Man spürt mit jedem Satz deutlich, wie unglücklich Kate ist. Sie wird erdrückt von einem Berg von Erwartungen, der sie körperlich und psychisch ausknockt. Sie erlebt Panikattacken und die Menschenmassen, die nach ihr greifen, bereiten ihr großes Unbehagen („… während all die Augen, die auf mir lagen, sich auf meiner Haut genau so angenehm anfühlten wie kriechende Maden“, S. 74). Atkin schafft es, dass ich beim Lesen vollkommen mit Kate gefühlt habe. Der Blick hinter die Southsidegirl-Fassade war für mich absolut glaubwürdig und anschaulich – hat mich sogar an meinem eigenen Instagram-Account und der Zeit zweifeln lassen, die ich damit täglich verbringe.

Schockierend (und leider wahr): Das Mädchen in der Bettgeschichte steht als Schlampe da, beim Kerl erregt es keinerlei Aufmerksamkeit. Aber um zu dem Kerl zu kommen: Auch Alec hat sein Kreuz zu tragen. Als Ausnahmetalent im Schwimmen stößt er immer wieder auf Kritik wegen seiner Bisexualität – die eigentlich selbstverständlich nichts mit seiner sportlichen Leistung zu tun hat. Noch schlimmer ergeht es seinem homosexuellen besten Freund Dean. Anhand von Alec und Dean arbeitet Atkin immer wieder geschickt das Thema Homophobie in den Roman ein. Mich hat sie damit zum Nachdenken gebracht und wütend gemacht. 

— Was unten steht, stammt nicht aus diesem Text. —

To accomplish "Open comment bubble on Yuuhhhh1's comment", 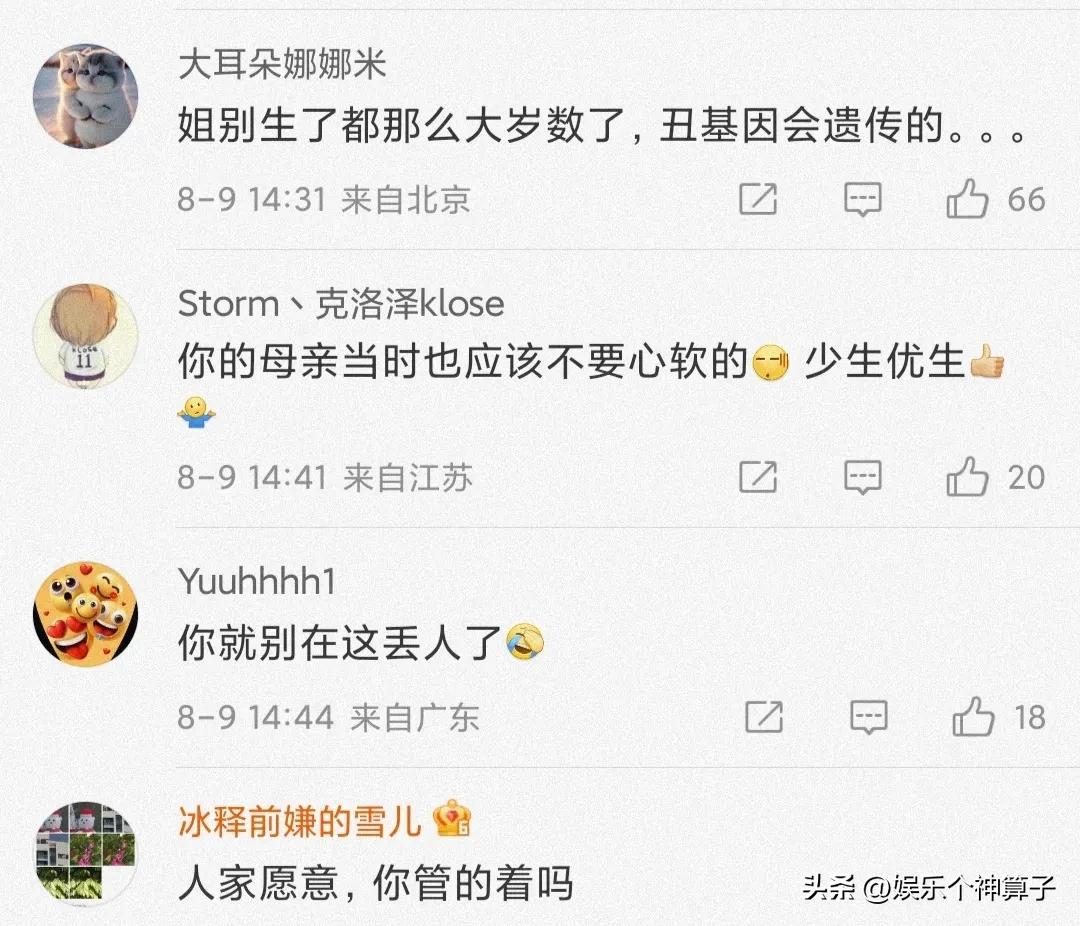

Generell schwingt beim Lesen eine Wut auf die Gesellschaft mit, in der Jugendliche (oder auch Menschen generell) nicht einfach machen können, wonach ihnen ist, sondern ständig bewertet und in Schubladen gesteckt werden. Das gibt dem Roman für mich auf jeden Fall „das gewisse Etwas“, dass ihn wirklich lesenswert macht.

 

Meine Bewertung

Unterm Strich hat mir „Forever mine“ überraschend gut gefallen. Bei rosa-girly Covern bin ich meistens eher abgeschreckt und war es auch hier erstmal. Der Inhalt ist aber zum Glück zu großen Teilen nicht rosa-girly, sondern behandelt wichtige Themen, macht wütend und nachdenklich. Die 470 Seiten sind nur so geflogen!